_Stored records_
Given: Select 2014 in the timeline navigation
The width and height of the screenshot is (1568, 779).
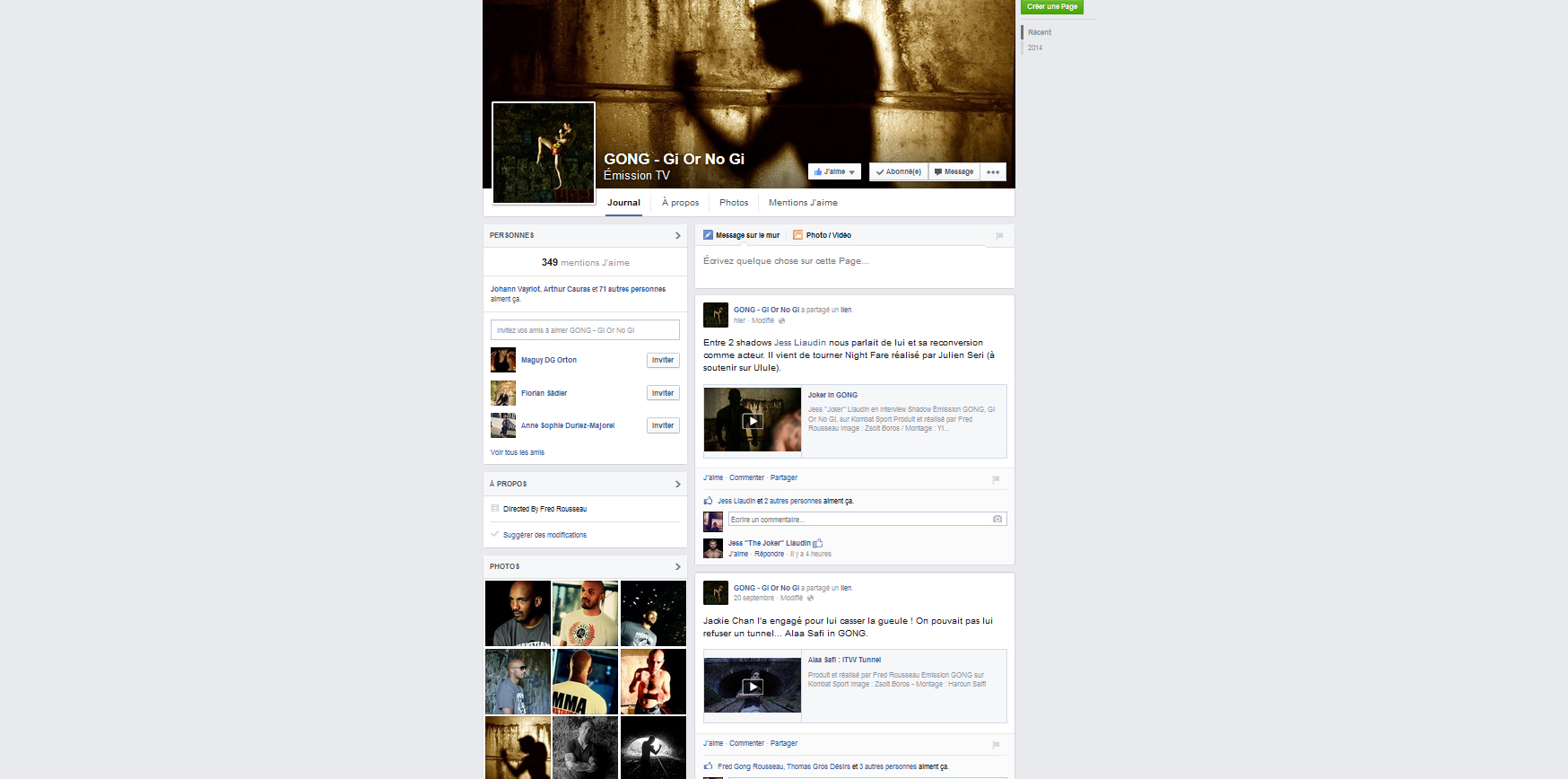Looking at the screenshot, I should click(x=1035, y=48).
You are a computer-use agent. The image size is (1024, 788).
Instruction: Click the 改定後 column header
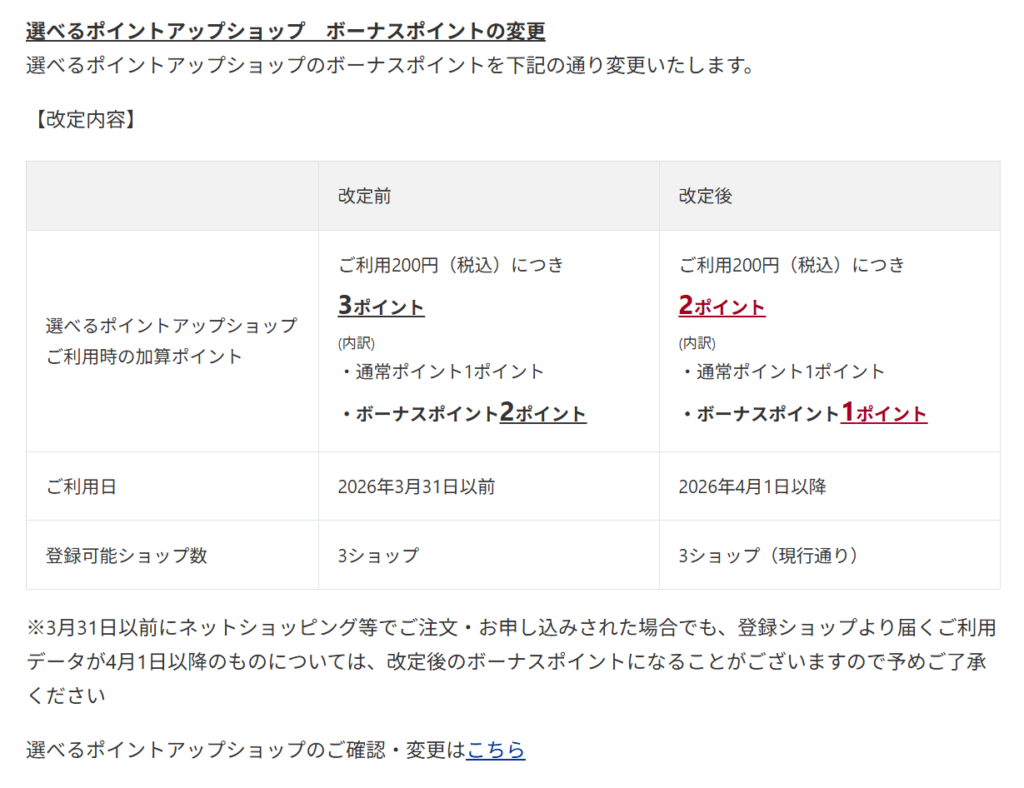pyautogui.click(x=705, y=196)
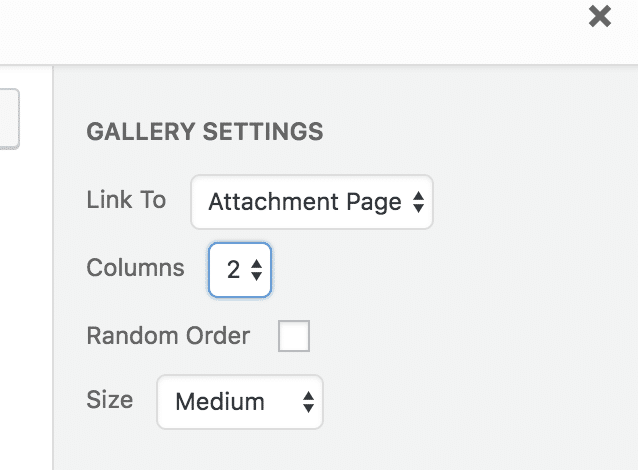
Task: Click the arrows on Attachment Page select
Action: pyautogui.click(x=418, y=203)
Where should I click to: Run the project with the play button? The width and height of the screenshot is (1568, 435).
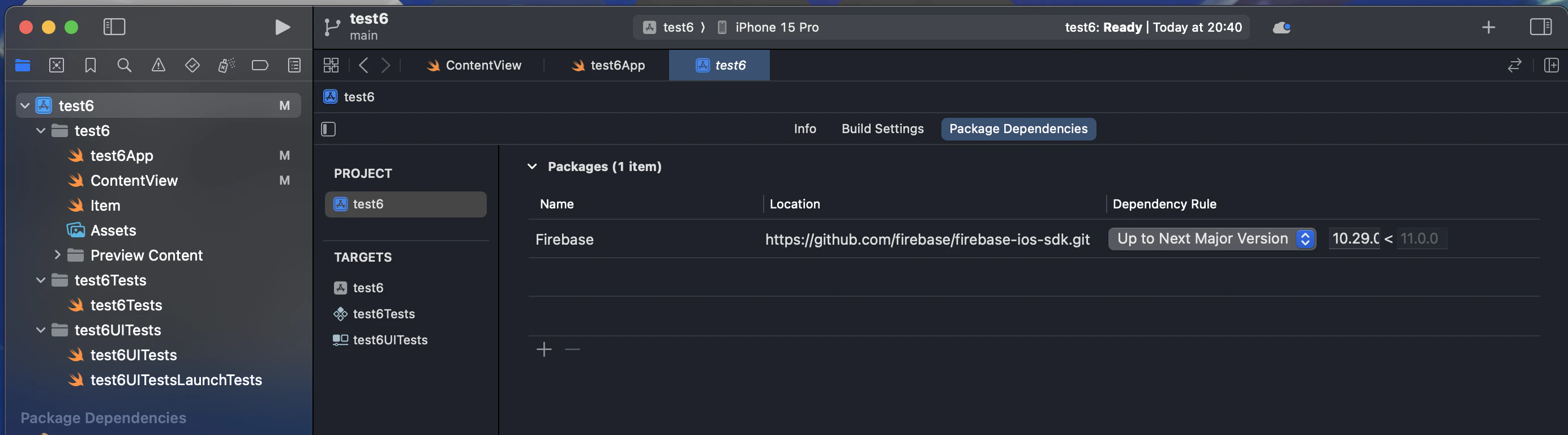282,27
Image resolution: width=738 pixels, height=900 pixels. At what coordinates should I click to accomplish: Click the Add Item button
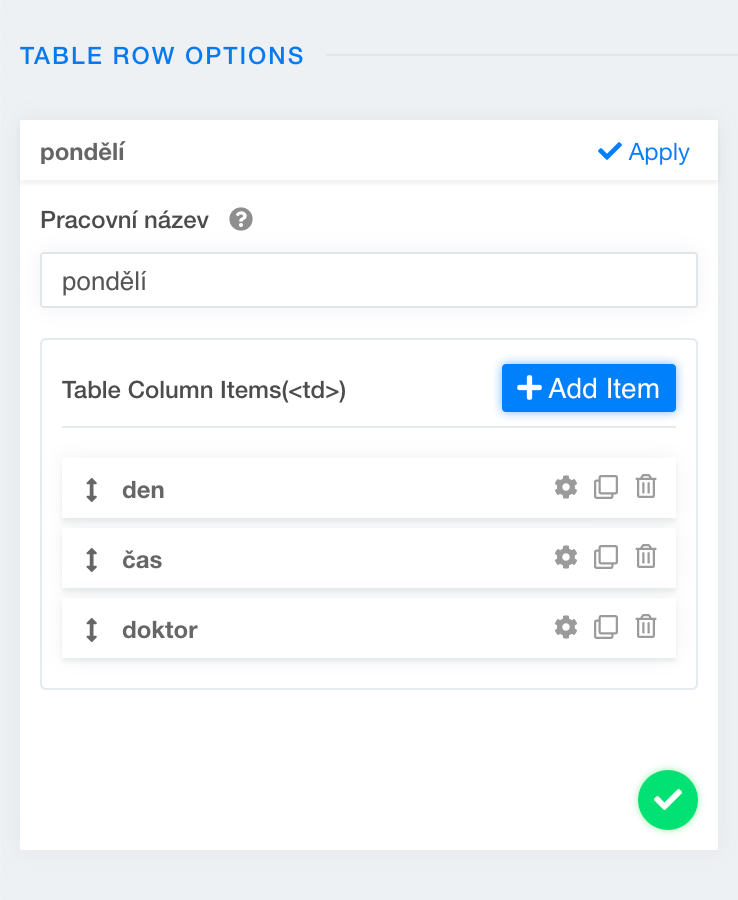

_Task description_
What do the lines above say from the line containing "The width and height of the screenshot is (1568, 779)." through the last line? Quote them exactly, both ends included, and leave out the pictures.

_Written reply_
The width and height of the screenshot is (1568, 779).
Looking at the screenshot, I should click(x=1035, y=48).
You are a computer-use agent. The image size is (1024, 788).
Instruction: Click the 改定後 column header
pyautogui.click(x=705, y=196)
Task: Click the arrows on Attachment Page select
Action: pyautogui.click(x=418, y=203)
Where should I click to: Run the project with the play button? The width and height of the screenshot is (1568, 435).
282,27
Image resolution: width=738 pixels, height=900 pixels. At what coordinates should I click to accomplish: Click the Add Item button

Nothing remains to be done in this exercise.